Republican political strategists agree that Walker’s star power is a major plus.

“Democrats are going to have a hard time in trying to demonize Herschel Walker like they did Kelly Loeffler,” David Johnson, a strategist in Georgia, said in May, referring to a governor-appointed senator who failed to win her campaign last year. “And the reason is in so many people’s minds in Georgia, he’s the great UGA strong. You’re not going to be able to tarnish that.”

And of course, in a deeply polarized country, simply having the right letter next to your name will garner a decent amount of votes — especially going into the midterms, which historically work out in favor of the party that isn’t in control of the White House.
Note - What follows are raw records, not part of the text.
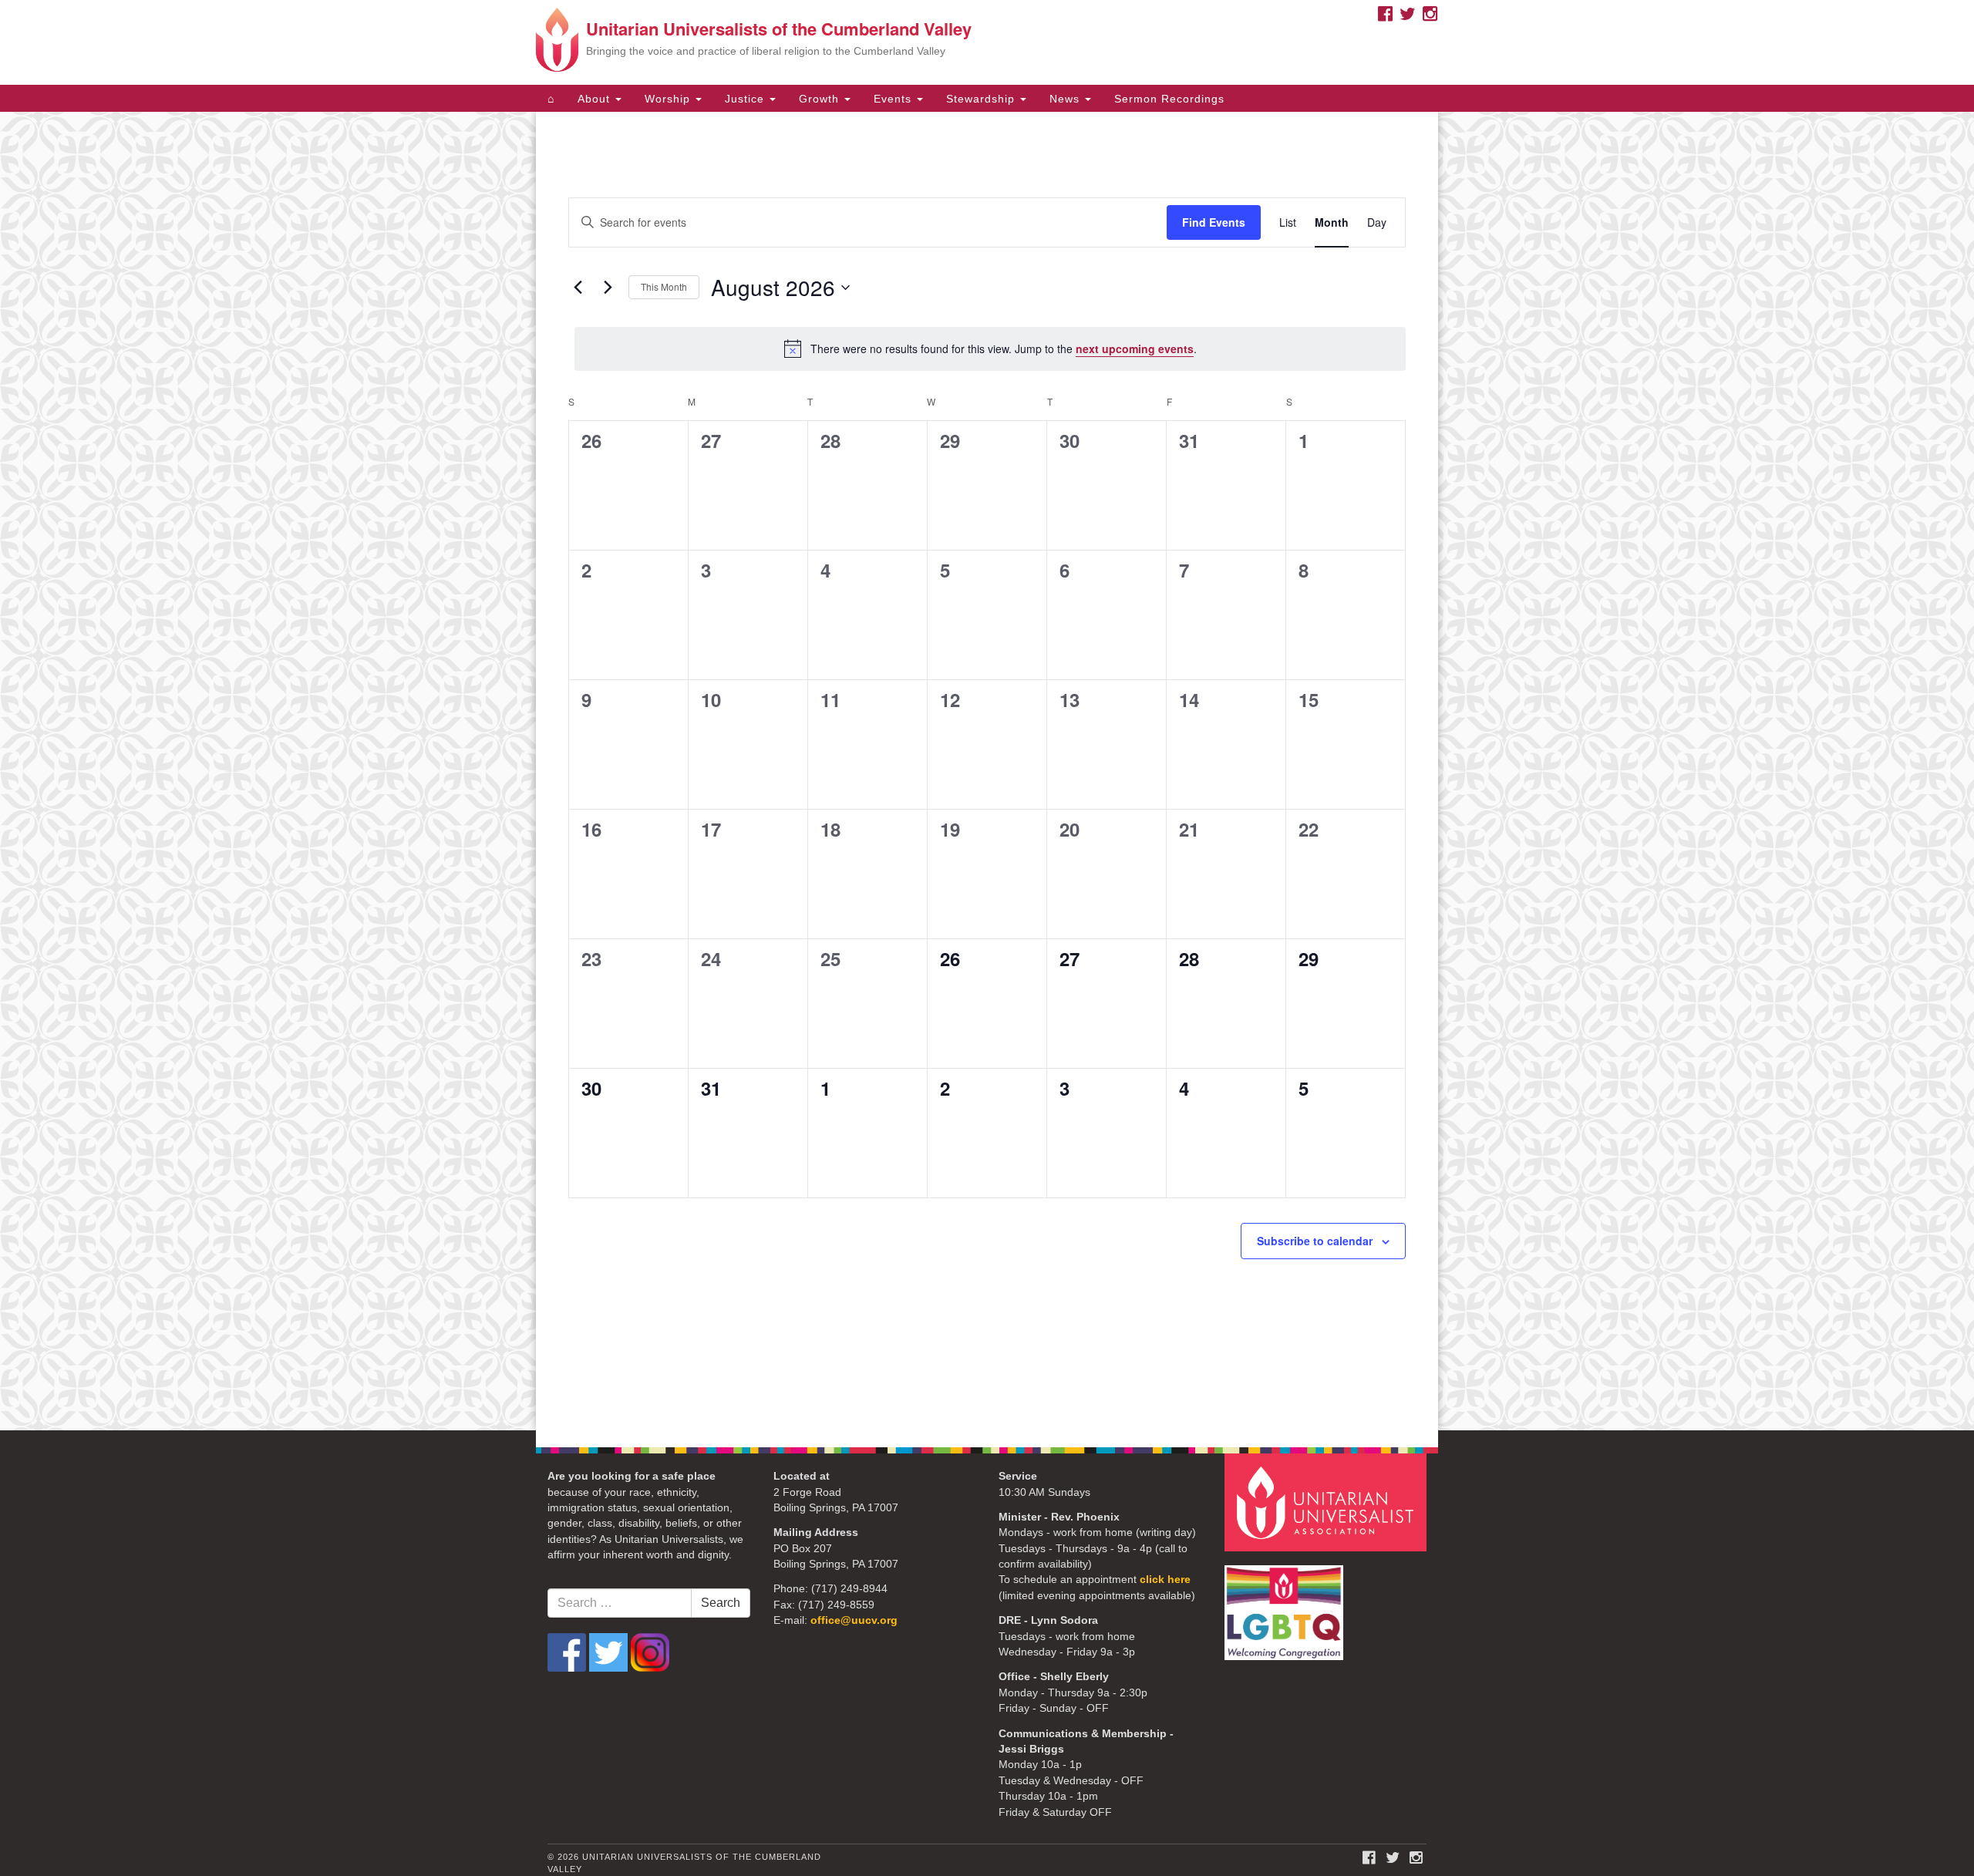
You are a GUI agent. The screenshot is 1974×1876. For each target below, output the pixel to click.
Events (894, 99)
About (596, 99)
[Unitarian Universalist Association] (1327, 1501)
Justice (746, 99)
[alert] (990, 348)
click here (1165, 1579)
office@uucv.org (854, 1620)
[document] (987, 771)
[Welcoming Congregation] (1286, 1605)
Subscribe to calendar (1315, 1240)
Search (720, 1602)
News (1066, 99)
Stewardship (982, 99)
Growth (821, 99)
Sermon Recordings (1169, 99)
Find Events (1213, 222)
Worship (669, 99)
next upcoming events (1135, 348)
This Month (664, 286)
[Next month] (607, 287)
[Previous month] (577, 287)
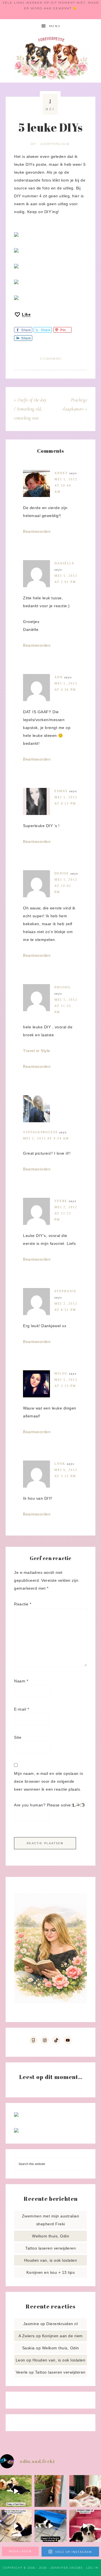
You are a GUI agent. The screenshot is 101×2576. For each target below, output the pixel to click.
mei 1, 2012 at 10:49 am (65, 485)
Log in (92, 2567)
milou (61, 1373)
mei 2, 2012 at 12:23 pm (65, 1213)
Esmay (61, 791)
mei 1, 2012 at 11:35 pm (65, 1006)
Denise (61, 873)
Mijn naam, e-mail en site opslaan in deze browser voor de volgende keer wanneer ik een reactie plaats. (48, 1781)
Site (17, 1737)
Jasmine (31, 2323)
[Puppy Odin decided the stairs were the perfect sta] (85, 2526)
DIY (33, 144)
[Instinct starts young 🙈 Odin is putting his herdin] (50, 2526)
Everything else (55, 144)
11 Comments (50, 359)
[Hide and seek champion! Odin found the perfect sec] (50, 2491)
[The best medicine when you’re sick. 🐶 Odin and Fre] (85, 2491)
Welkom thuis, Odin (50, 2236)
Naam (21, 1681)
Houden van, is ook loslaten (50, 2260)
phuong (62, 987)
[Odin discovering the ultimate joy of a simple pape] (16, 2491)
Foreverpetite (50, 58)
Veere (60, 1201)
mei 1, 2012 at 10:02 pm (65, 886)
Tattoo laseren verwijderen (50, 2248)
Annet (61, 473)
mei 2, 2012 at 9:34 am (46, 1138)
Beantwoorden (36, 531)
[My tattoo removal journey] (16, 2131)
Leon (20, 2360)
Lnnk (59, 1463)
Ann (58, 677)
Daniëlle (64, 563)
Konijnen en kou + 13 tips (50, 2272)
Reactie (22, 1604)
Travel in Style (36, 1050)
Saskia (28, 2348)
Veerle (22, 2372)
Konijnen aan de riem (62, 2336)
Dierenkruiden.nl (62, 2323)
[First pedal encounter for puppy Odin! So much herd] (16, 2526)
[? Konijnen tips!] (16, 2115)
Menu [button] (55, 26)
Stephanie (65, 1291)
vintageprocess (40, 1132)
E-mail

Georgia is a traditionally red state that went blue in 2020, but President Joe Biden’s approval rating in the state is hovering around 30% now.

“There are X number of people where it doesn’t matter, they’re just going to pull the R lever,” Hood said.

In June, voters at a campaign event brushed off news coverage of Walker’s many scandals. “He is a man. He’s doing right by his family. He’s doing right by the community,” Ronel Saintvil, a Black Republican voter, told The New York Times. “To me, for somebody just to bad mouth him like this, I don’t believe it’s right. They’re not focusing on the issues at hand that affect the people in Georgia. And I think that’s what’s more important.”

Walker also earned some Republican bona fides by defending President Donald Trump during the 2020 Republican National Convention and claiming he was not racist.

“It hurt my soul to hear the terrible names that people call Donald,” Walker said in a speech. “I take that as a personal insult, that people would think I’ve had a 37-year friendship with a racist.”

“Growing up in the Deep South, I’ve seen racism up close. I know what it is. And it isn’t Donald Trump,” he said.

After Trump lost the election, he propagated a lie that the election had been rigged, which culminated in an attack on the U.S. Capitol. Many Republicans showed their loyalty to the former president by embracing his lies and conspiracy theories, and Walker was no exception.

In the weeks following the election, Walker called for a re-vote in some of the states won by Biden, made baseless claims about massive voter fraud, and promoted conspiracy theories about voting machines.

In other words, he was the perfect Republican.

Walker’s scandals — incoherent statements, blatant hypocrisy, allegations of abuse — all seem eerily familiar. Trump’s 2016 victory and his long-lasting influence in the GOP is partially due to the fact that voters embraced his style of politics. His status as a reality TV celebrity didn’t hurt either.

So while Walker’s flaws are seen as a liability by Democrats, they may also be what sends him to Congress.